Clojure(Script) library to identify crawler and bot user agent strings

Primary LanguageClojureThe UnlicenseUnlicense

Crawlers Clojars Project

Clojure(Script) library to identify crawler and bot user agent strings. Relies on monperrus/crawler-user-agents for the regular expressions.

Usage

(require '[crawlers.detector :as crawlers])

;; This isn't a crawler.
(time (crawlers/crawler? "Mozilla/5.0 (X11; Linux x86_64; rv:62.0) Gecko/20100101 Firefox/62.0"))
;; "Elapsed time: 0.214012 msecs"
;; => nil

;; This is!
(time (crawlers/crawler? "Mozilla/5.0 AppleWebKit/537.36 (KHTML, like Gecko; compatible; Googlebot/2.1; +http://www.google.com/bot.html) Safari/537.36"))
;; "Elapsed time: 0.056963 msecs"
;; => "Googlebot/"

Updating

The list of expressions is fetched from crawler-user-agents.json so it needs to be occasionally synchronised.

You can submit an update to the regular expression list by executing clj -Afetch and pasting the resulting vector in src/crawlers/detector.cljc.
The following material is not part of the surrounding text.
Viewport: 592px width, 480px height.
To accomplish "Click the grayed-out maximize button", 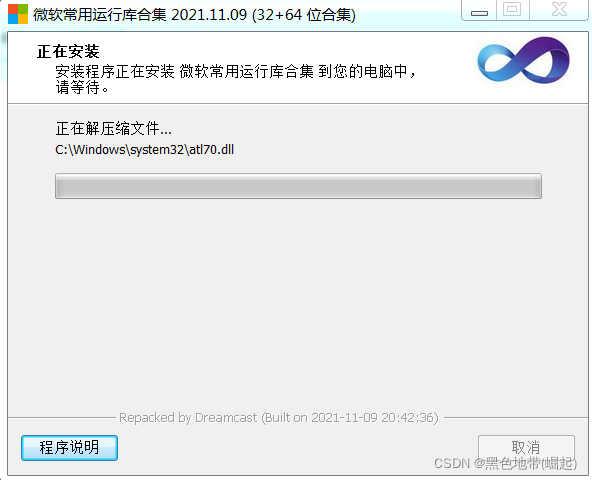I will (x=513, y=10).
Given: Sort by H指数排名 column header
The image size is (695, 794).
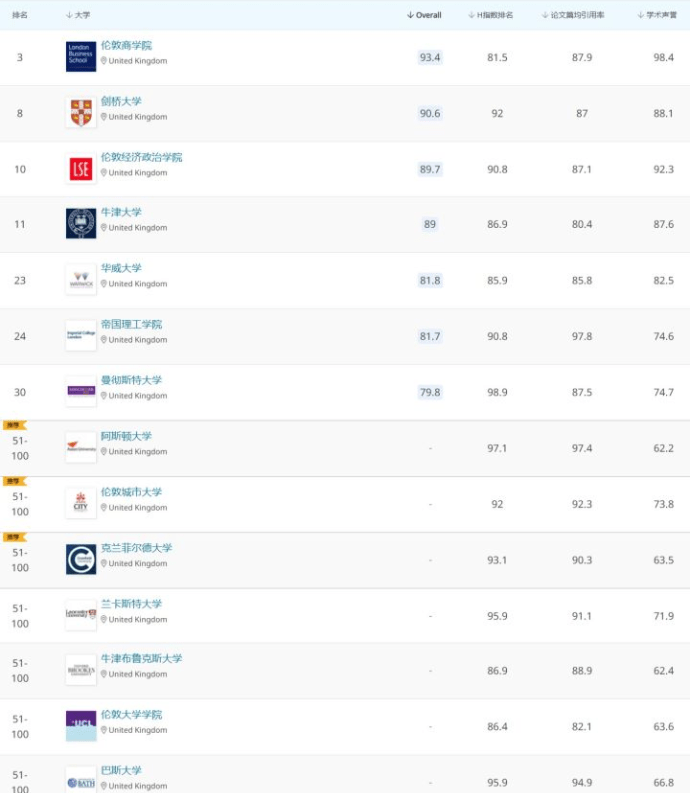Looking at the screenshot, I should (x=491, y=15).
The last update was performed at Tue 23 Oct 11:46:14 BST 2018. Pull requests to update this are welcome.

Unlicenced

Find the full unlicense in the UNLICENSE file, but here's a snippet.

This is free and unencumbered software released into the public domain.

Anyone is free to copy, modify, publish, use, compile, sell, or distribute this software, either in source code form or as a compiled binary, for any purpose, commercial or non-commercial, and by any means.

Do what you want. Learn as much as you can. Unlicense more software.